Las bombas y las masacres, los tiros en la nunca, la creencia en que se puede morir por una idea pero no matar por ella, la convicción de que, como Castellio le indicó a Calvino, matar un hombre es matar, ayudan a estos cambios de opinión en gentes como yo que estamos hechos no de una sola pieza, no de una sola idea, sino de varias y susceptibles de cambiar según soplen los vientos de la historia y alienten los espíritus de quienes en cada momento la estén haciendo, para apoyarlos unas veces o para combatirlos en otras ocasiones.
Con tal estado de ánimo y conocimiento de una realidad tan ajena como la dibujo contemplé en la pantalla del televisor la entrevista que Jordi Évole, en tiempos conocido como El Follonero, le hizo el otro día a Arnaldo Otegi. A aquel ya le había visto en varias entrevistas –la última al presidente del gobierno en funciones no me había gustado nada- pero a Otegi nunca lo había escuchado razonar ni hablar tanto tiempo seguido. Quizá porque, de un modo inconsciente, eludiese hacerlo. Me causaba intranquilidad su aspecto aniñado y blando; también su sonrisa que siempre se me antojó algo atravesada, cuando no meliflua; en fin, que diciendo lo que llevo hasta aquí dicho no creo que haga falta explicar cuál era mi ánimo cuando comenzó la entrevista.
Ese ánimo duró digamos que durante el primer tercio de toda ella porque, después y poco a poco, me fue siendo posible intuir, siquiera someramente, la tragedia que todavía agita y seguirá agitando una sociedad como la vasca y, por consiguiente, la propia y personal de alguien lúcido y consciente que quiere hacer las cosas en las que cree de un modo pacifico y en paz con el mismo derecho que otros quieren hacer exactamente las contrarias. ¿O es que es menor su derecho que “los de Madrid” a pensar y a sentir como le de la gana?
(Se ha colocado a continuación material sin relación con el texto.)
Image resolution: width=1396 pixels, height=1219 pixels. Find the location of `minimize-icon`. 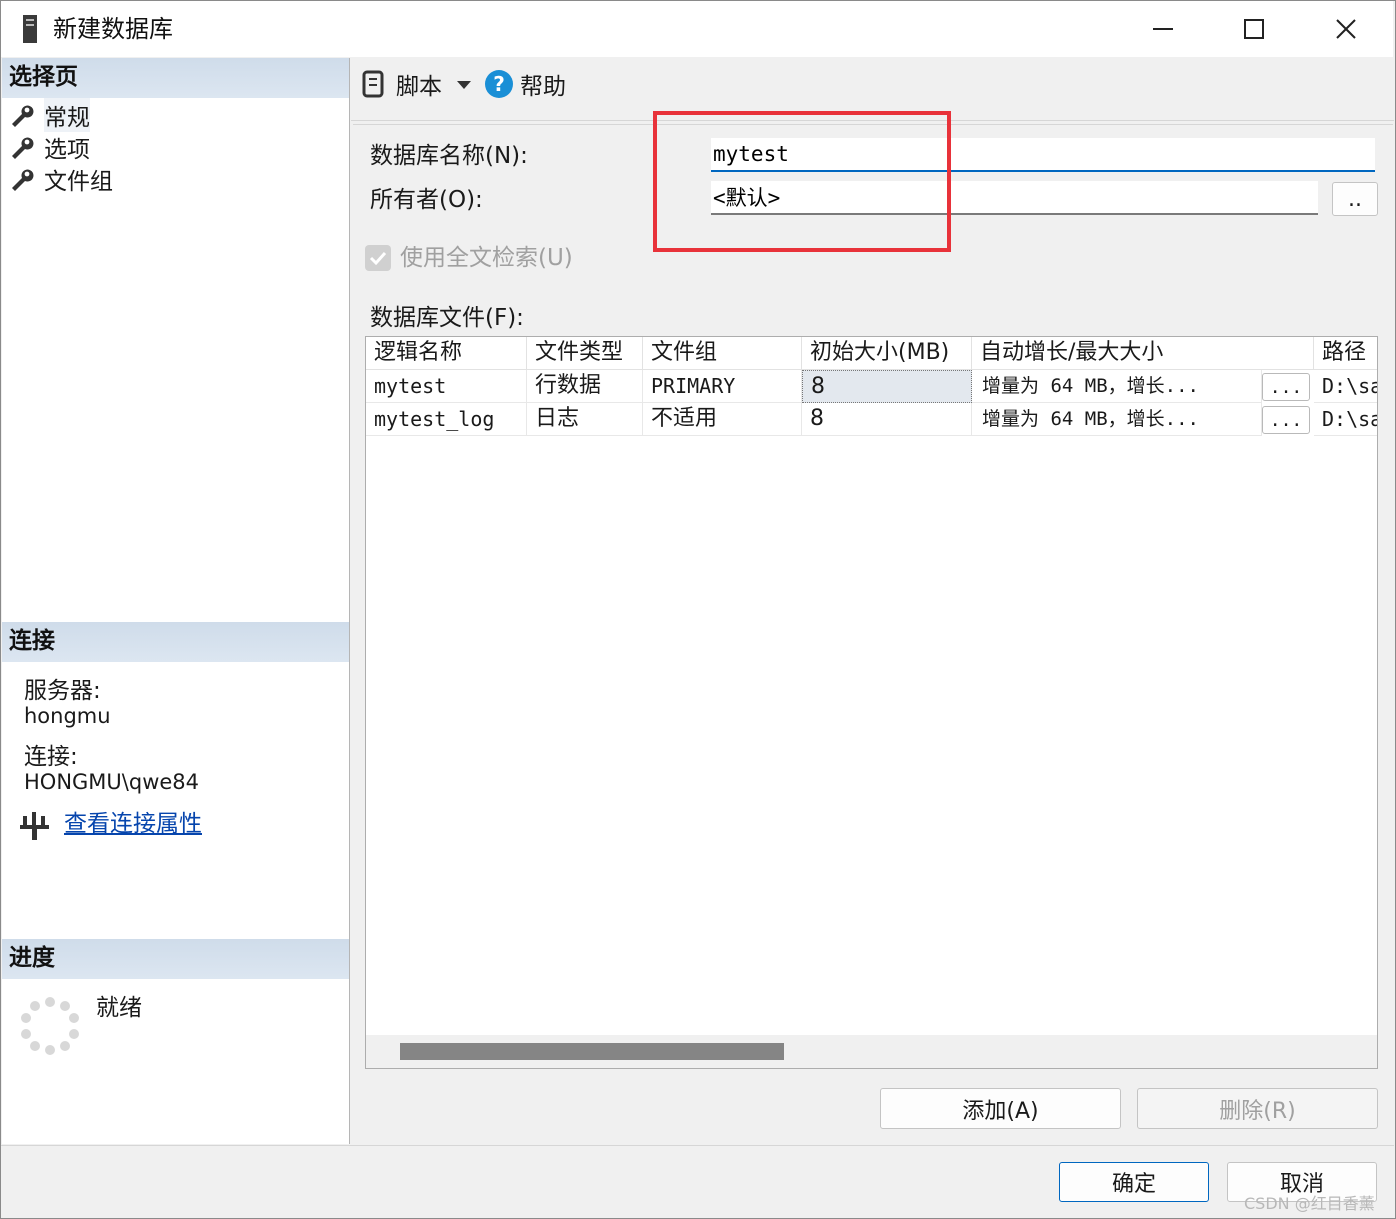

minimize-icon is located at coordinates (1163, 29).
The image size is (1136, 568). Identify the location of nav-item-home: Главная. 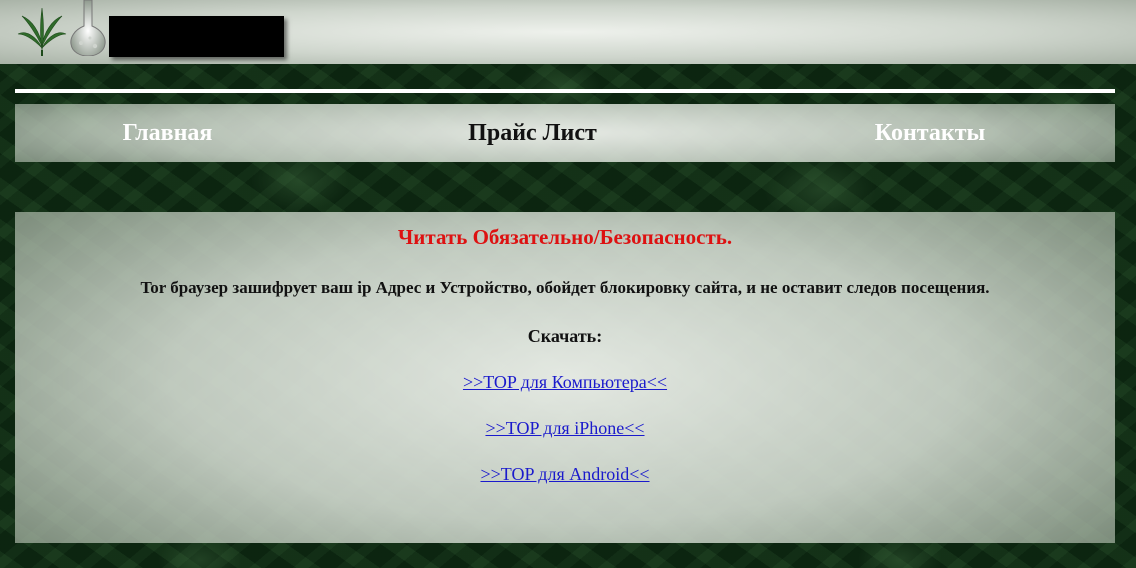
(168, 133).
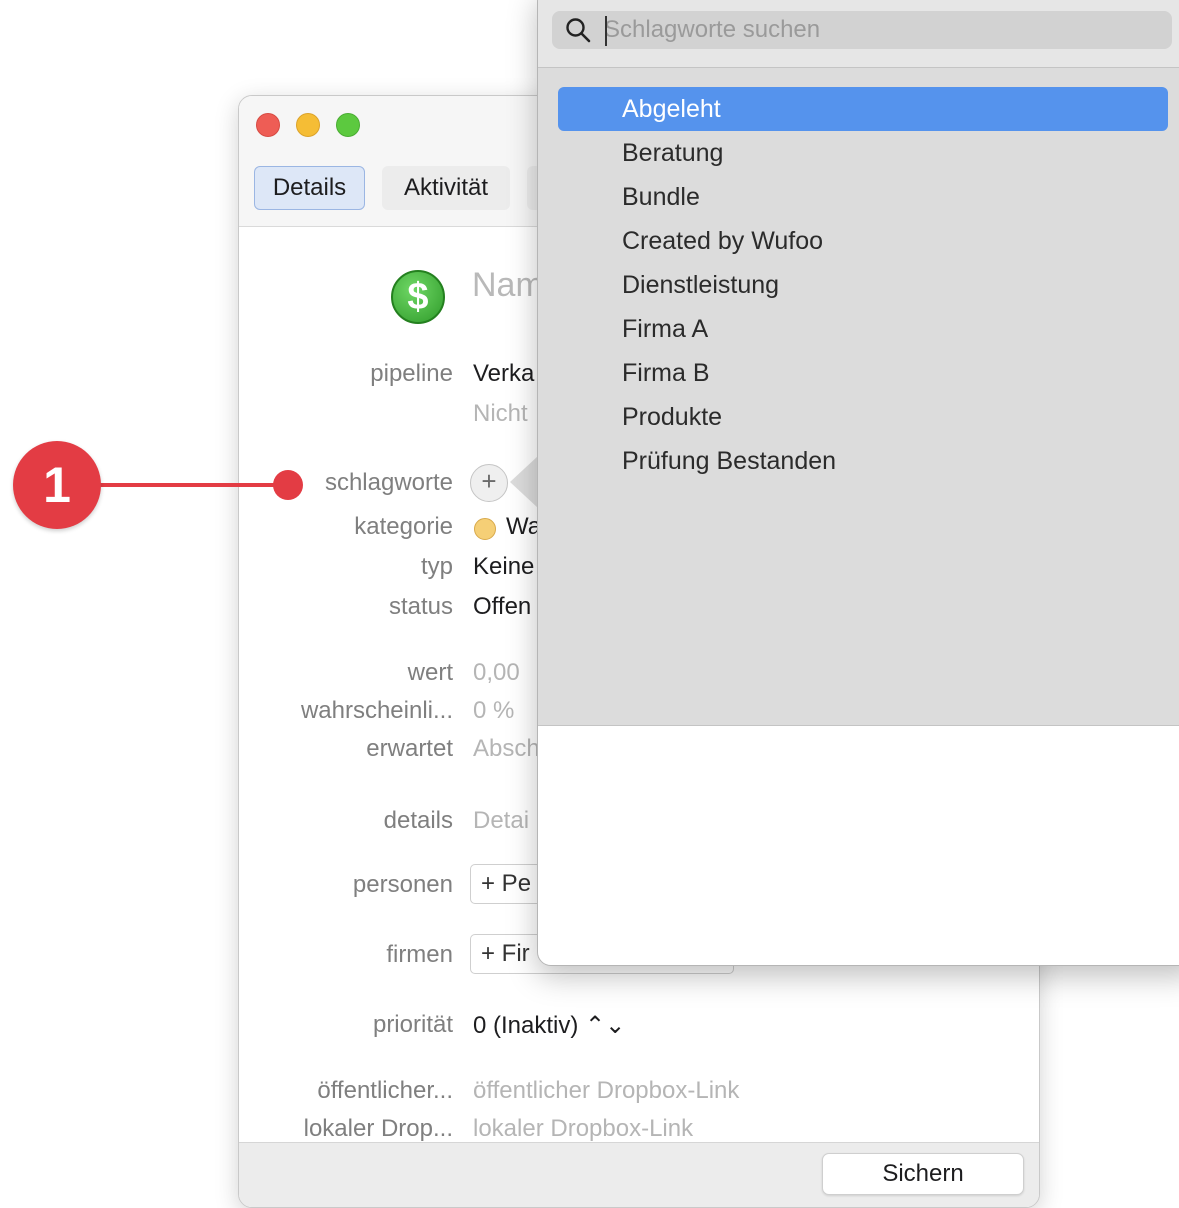  I want to click on text-caret, so click(606, 31).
No quisiera estar en la piel de Otegi, tampoco en la del socialista Jesús Eguiguren, incluso en la del propio Jordi Évole, gente amiga de pensar haciéndolo en medio de un territorio mucho más adicto al sentir que al razonar. Menuda pinza la que me da en la espina que deben estar cogidos.
El himno nacional corso es una salve a la virgen que contiene una estrofa en la que, si lo recuerdo bien, se le pide a la madre de dios, que les proporcione a ellos, a los corsos de verdad, a los buenos y generosos, el honor y la gloria, mientras que a los demás, a los resentidos, crueles y violentos, les reserve la sangre y el dolor; todo muy ecuánime y racional, como fácilmente se deduce.
Ser amigo de razonar, de la utilización del pensar y serlo en medio de aquellos que fueron educados en la preponderancia del sentimiento por encima de cualquier otra cosa, iguala a quienes les aparca el coche su ángel de la guarda, o de quienes contemplan complacidos cómo lo hace, con aquellos otros que surgieron de los seminarios para alentar un sentimiento de independencia tan legítimo y posible como el de los que mantienen a toda costa el sentido de unidad ajenos a cualquier otro modo de entenderla que no sea la del estado único y centralizado.
Ojalá Otegi no pague más de lo que ya lleva pagado y a Eguiguren le levanten la hipoteca que de momento ha firmado de por vida. Pero me temo que ambas deudas no generen intereses, ni anulen los números rojos que ambas realidades les tienen anotados. Es servidumbre propia de los hombres de frontera. La Historia la escriben los vencedores a despecho de la realidad que la engendra.